■ **THE TASK**: In the highbush blueberry text, which state led U.S. productivity in pounds per acre, and at what figure?

■ **SOURCE TEXT**:
The highbush blueberry industry presents an interesting case for analyzing the adoption of mechanical innovations in the field. Worldwide, the highbush blueberry industry is expanding: production increased 69.4% during 2008–12 (Garner, 2013). In 2012, the United States was the world leader in cultivated highbush blueberry, with 47% of global production (Brazelton, 2013), valued at $782 million (Agricultural Marketing Resource Center, 2013). In 2014, North America (comprising the United States, Canada, Mexico, and central American countries) accounted for 60% of global production (Brazelton, 2015). Washington has seen rapid increases in production volume and—more importantly—in per-acre productivity over the past decade. In 2012, Washington was the third largest producer of highbush blueberries in the United States, with 15% of total national production, exceeded only by Michigan with 19% and Oregon with 16% (USDA, 2013). Washington was second—with 10,400 lb/acre in productivity after only California, with 11,500 lb/acre (USDA, 2015). The state produces higher average and less variable yields compared with other regions in the United States due to climatic conditions and a larger investment in inputs and crop protection compared with other states (Brazelton, 2015).
On the consumer side, per capita highbush blueberry consumption also expanded. From 2000 to 2012, annual per capita consumption of highbush blueberries in the United States increased 400% from 0.26 to 1.3 lb (fresh) and 5% from 0.33 to 0.44 lb (processing) (USDA, 2013). Increased promotion of the health benefits of highbush blueberries increased consumption during the 1990s (DeVetter et al., 2015; U.S. Highbush Blueberry Council, 2015).

■ **MATERIAL SUPPLIED**:
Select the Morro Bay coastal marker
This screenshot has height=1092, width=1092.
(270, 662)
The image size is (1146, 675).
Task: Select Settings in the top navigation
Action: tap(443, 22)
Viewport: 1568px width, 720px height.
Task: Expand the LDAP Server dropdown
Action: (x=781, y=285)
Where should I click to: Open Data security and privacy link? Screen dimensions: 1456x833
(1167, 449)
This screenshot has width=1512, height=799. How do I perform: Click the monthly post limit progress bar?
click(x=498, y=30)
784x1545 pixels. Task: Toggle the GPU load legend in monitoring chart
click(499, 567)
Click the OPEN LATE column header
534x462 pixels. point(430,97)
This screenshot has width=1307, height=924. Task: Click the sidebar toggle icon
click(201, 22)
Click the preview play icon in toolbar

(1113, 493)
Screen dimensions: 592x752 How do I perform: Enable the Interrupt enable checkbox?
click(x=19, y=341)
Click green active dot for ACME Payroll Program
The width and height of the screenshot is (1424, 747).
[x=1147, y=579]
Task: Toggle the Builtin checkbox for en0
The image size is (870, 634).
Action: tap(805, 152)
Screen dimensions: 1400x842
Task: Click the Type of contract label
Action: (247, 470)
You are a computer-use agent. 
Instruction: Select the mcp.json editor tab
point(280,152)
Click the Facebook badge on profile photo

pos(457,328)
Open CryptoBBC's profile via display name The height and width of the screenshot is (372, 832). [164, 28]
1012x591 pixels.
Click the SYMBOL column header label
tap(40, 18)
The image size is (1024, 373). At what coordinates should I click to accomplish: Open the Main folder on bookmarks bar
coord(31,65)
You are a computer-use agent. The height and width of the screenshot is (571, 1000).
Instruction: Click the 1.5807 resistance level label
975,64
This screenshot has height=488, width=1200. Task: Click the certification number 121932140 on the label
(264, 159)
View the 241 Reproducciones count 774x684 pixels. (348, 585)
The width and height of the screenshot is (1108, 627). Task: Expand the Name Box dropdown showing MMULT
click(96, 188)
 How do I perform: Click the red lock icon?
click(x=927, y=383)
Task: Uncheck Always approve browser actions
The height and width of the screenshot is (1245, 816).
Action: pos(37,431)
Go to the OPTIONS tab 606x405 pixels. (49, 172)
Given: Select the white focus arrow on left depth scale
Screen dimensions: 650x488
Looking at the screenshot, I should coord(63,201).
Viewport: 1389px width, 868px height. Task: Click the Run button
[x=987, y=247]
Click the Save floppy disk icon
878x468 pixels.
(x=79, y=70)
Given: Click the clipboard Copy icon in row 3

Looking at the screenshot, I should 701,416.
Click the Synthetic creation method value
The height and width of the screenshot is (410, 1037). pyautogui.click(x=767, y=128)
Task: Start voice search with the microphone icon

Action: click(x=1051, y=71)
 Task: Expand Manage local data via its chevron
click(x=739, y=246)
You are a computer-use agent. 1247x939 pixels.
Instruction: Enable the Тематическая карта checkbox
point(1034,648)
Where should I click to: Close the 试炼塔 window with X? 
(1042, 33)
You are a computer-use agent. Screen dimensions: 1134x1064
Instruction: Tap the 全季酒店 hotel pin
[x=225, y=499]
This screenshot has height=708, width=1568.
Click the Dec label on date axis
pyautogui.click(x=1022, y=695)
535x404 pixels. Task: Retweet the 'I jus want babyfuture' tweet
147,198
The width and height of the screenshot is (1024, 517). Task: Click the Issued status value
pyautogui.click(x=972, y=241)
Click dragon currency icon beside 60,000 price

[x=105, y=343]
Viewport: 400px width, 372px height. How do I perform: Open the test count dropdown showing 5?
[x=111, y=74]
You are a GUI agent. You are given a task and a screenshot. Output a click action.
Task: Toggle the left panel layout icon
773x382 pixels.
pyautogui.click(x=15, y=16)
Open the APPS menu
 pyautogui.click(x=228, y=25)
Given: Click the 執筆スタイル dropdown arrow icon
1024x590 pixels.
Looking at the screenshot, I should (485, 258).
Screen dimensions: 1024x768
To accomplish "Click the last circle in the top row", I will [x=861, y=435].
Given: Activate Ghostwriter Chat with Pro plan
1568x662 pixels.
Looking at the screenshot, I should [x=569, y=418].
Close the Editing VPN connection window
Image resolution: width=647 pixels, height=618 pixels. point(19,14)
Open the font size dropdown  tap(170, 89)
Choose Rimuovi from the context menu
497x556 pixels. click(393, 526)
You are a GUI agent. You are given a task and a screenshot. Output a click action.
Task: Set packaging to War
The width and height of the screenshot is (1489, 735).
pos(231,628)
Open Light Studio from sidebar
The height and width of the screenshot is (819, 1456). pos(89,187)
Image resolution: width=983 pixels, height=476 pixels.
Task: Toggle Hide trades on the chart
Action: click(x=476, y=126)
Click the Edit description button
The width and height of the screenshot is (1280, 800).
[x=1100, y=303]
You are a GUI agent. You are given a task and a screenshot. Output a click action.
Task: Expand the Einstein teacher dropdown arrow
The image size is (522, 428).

■ **OUTPUT FOR THIS EXERCISE**: California, with 11,500 lb/acre.